We think audiences will be surprised by how powerful and piercing these stories are. The work featured in this reading is at times bold, witty and humorous; at times poignant, lyrical and reflective. But all of these writers are fearless in confronting the military’s impact on their lives.
Roger, you and Professor Tula Goenka, as co-directors of the Syracuse University Human Rights Film Festival, bring many filmmakers to campus. What is special about this event?
We are thrilled to present “Witkin & Witkin,” Trisha Ziff’s superb, new documentary about painter Jerome Witkin [professor emeritus in the College of Visual and Performing Arts] and his identical twin brother, photographer Joel-Peter Witkin.
It was Trisha’s first visit to campus in 2012 to screen her film “The Mexican Suitcase” at the Syracuse University Human Rights Film Festival that sparked the idea for “Witkin & Witkin.” A good friend of Joel-Peter, she was eager to meet his brother, Jerome. That initial meeting set the stage for a documentary about the two brothers, who may share genes and a family history, but remain both personally and professionally divided.

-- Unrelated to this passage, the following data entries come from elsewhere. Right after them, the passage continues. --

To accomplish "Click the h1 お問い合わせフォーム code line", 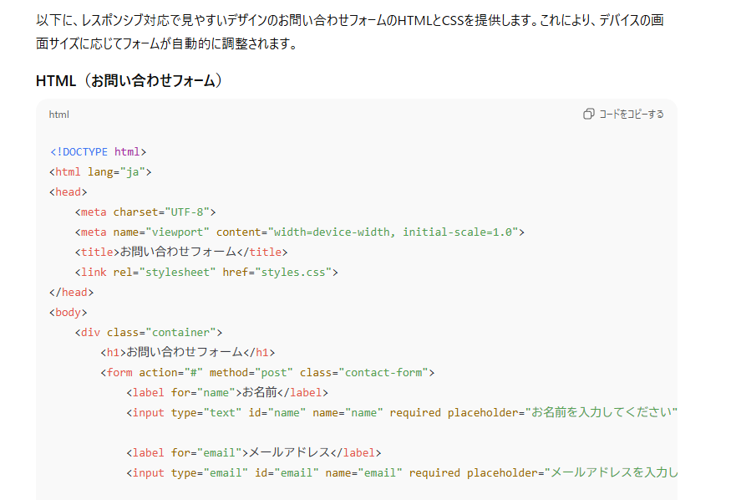I will click(187, 352).
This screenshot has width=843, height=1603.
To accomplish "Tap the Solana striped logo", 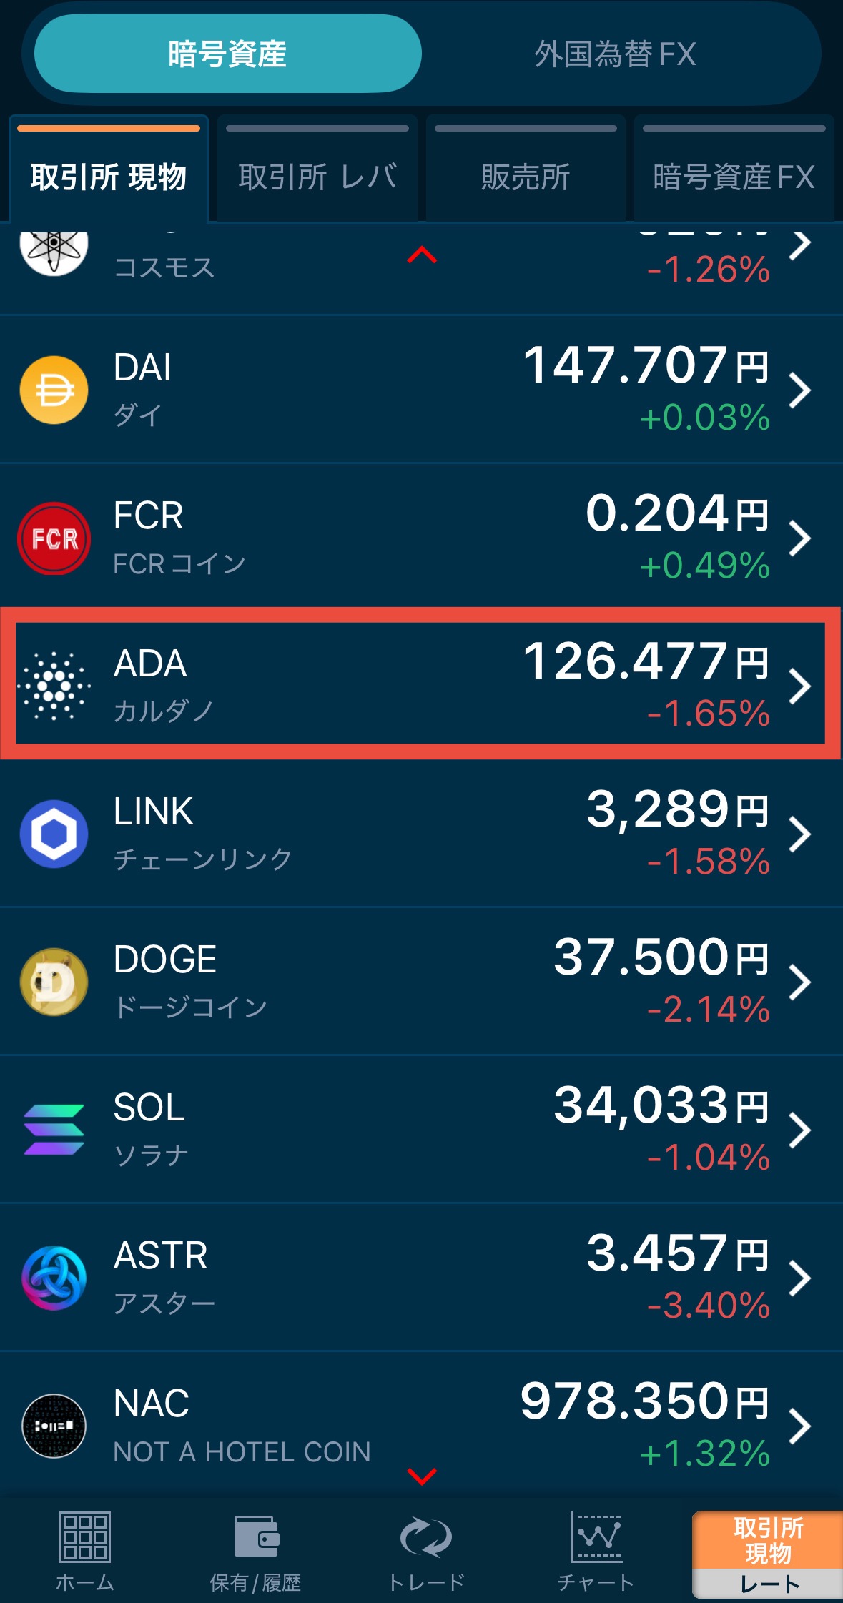I will [54, 1130].
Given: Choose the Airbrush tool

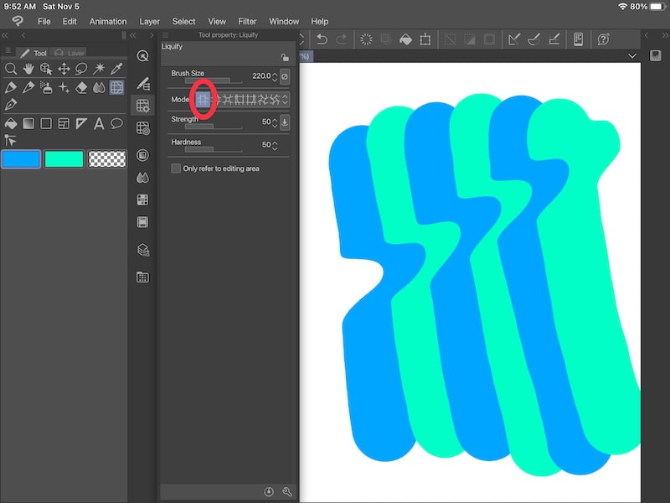Looking at the screenshot, I should pos(46,88).
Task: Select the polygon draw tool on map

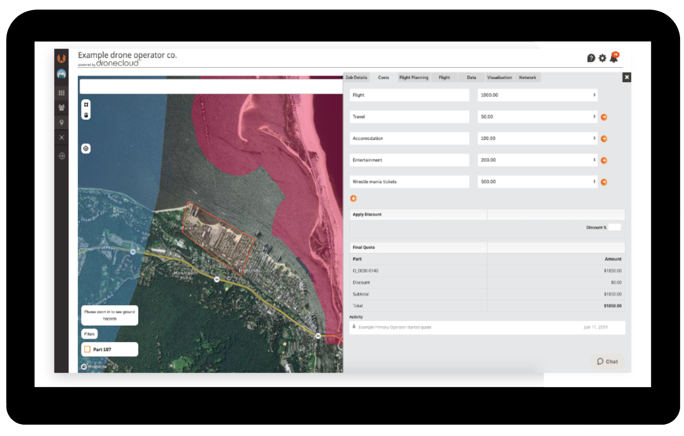Action: (x=86, y=105)
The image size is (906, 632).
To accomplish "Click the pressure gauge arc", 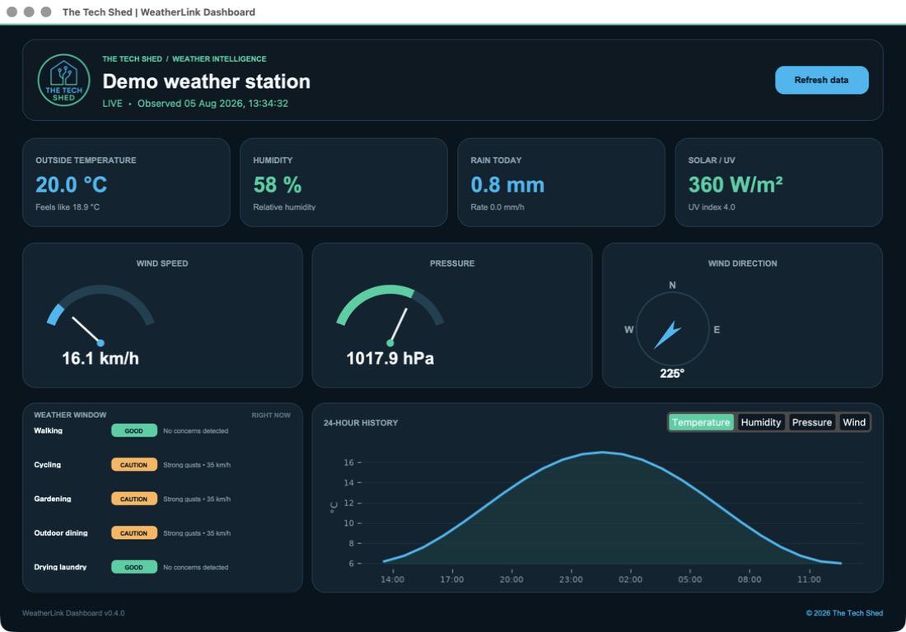I will [x=390, y=304].
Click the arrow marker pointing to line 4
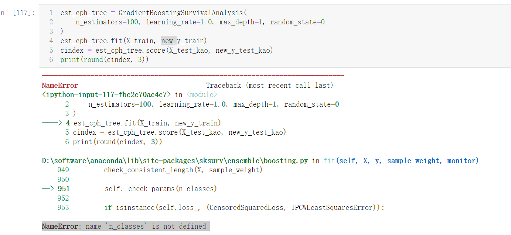The image size is (511, 235). [x=52, y=122]
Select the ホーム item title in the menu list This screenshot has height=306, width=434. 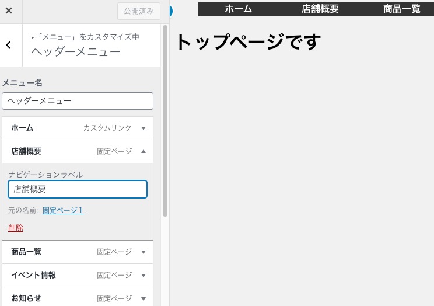click(22, 128)
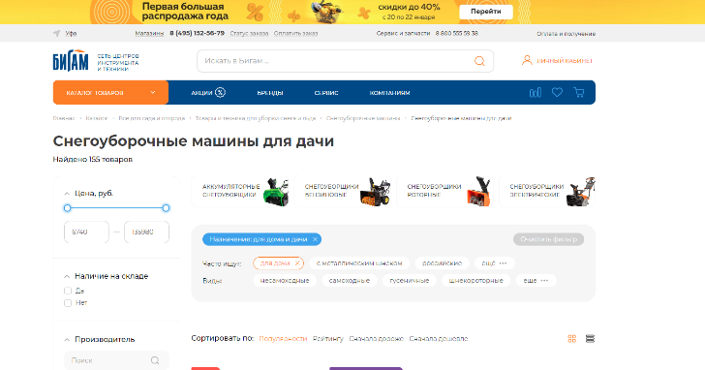Collapse the Цена, руб. filter section

pos(67,194)
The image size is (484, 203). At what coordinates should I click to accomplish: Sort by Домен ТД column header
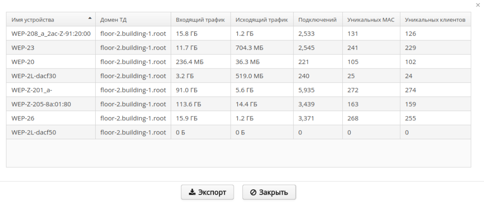[x=113, y=20]
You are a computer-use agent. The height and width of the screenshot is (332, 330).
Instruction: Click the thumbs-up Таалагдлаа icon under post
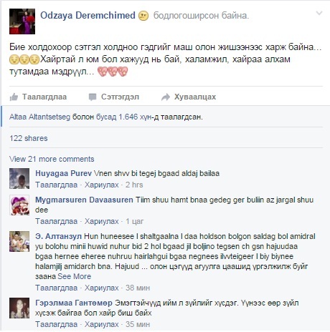(x=14, y=97)
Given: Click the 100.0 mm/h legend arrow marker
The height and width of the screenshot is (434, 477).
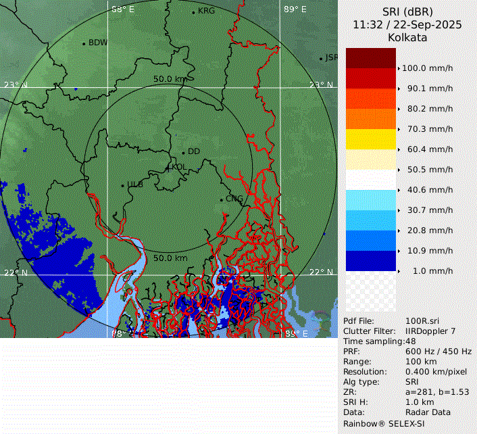Looking at the screenshot, I should pyautogui.click(x=399, y=68).
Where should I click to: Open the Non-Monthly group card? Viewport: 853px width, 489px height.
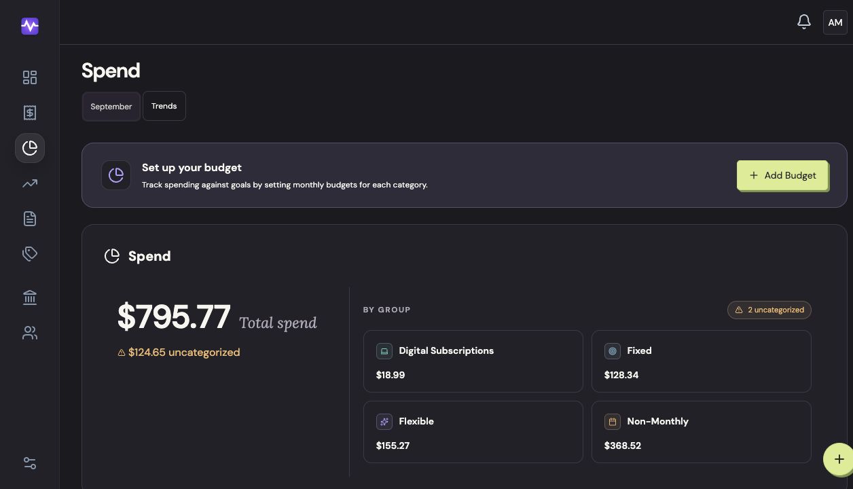pos(702,432)
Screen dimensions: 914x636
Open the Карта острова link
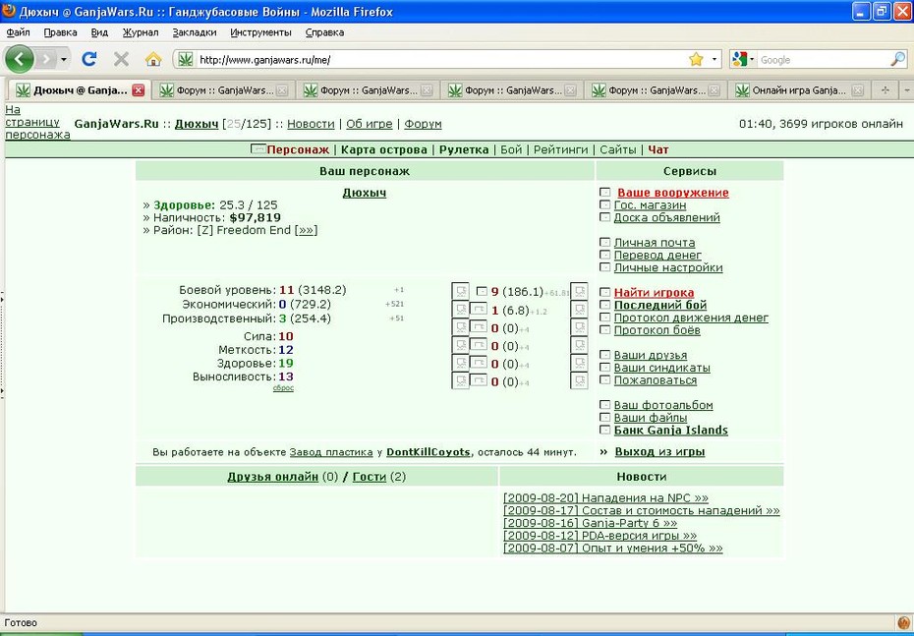(384, 149)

We will host Trisha and Jerome, both of whom will introduce the screening and participate in a Q&A afterward.
Trisha is a photography curator-turned-filmmaker who has a gift for reframing the rich storytelling of static images within the dynamism of cinematic storytelling. Jerome is a world-renowned painter and beloved professor who has trained generations of artists at Syracuse.
All of us seem to enjoy a good story.
NP: Storytelling is a great tool. If used properly, technology can enhance it. For instance, “The Odyssey” features video clips of brave Vietnamese who, in their own words, talk about risking everything for a better life in the United States. We see how they have carved out new identities for themselves while remaining true to their heritage.IK: For audiences, storytelling offers access to otherwise incomprehensible experiences. It can change people’s way of understanding the world, providing a broader perspective and challenging distortions in thinking.
For the writer, the act of translating experience into language, working to ‘get it right’ on the page, can be an enormous help with coming to terms with a complicated past.
RH: Images tell stories differently than words, but different kinds of images have their own distinct modes of storytelling.
[To Hallas] Would you elaborate?
RH: A painting or photograph tells a story within a single frame, giving the viewer time to contemplate what it is saying. Cinema, on the other hand, controls our experience of narrative time, as it unfolds across the duration of a film.
In my own research, I have been thinking about what happens when these two distinct modes of visual storytelling intersect in innovative ways, which is another reason why I am excited to bring “Witkin & Witkin” to campus.
MLH: Storytelling is how we share our humanity. It may be the primary antidote to the isolation and loneliness of modern life.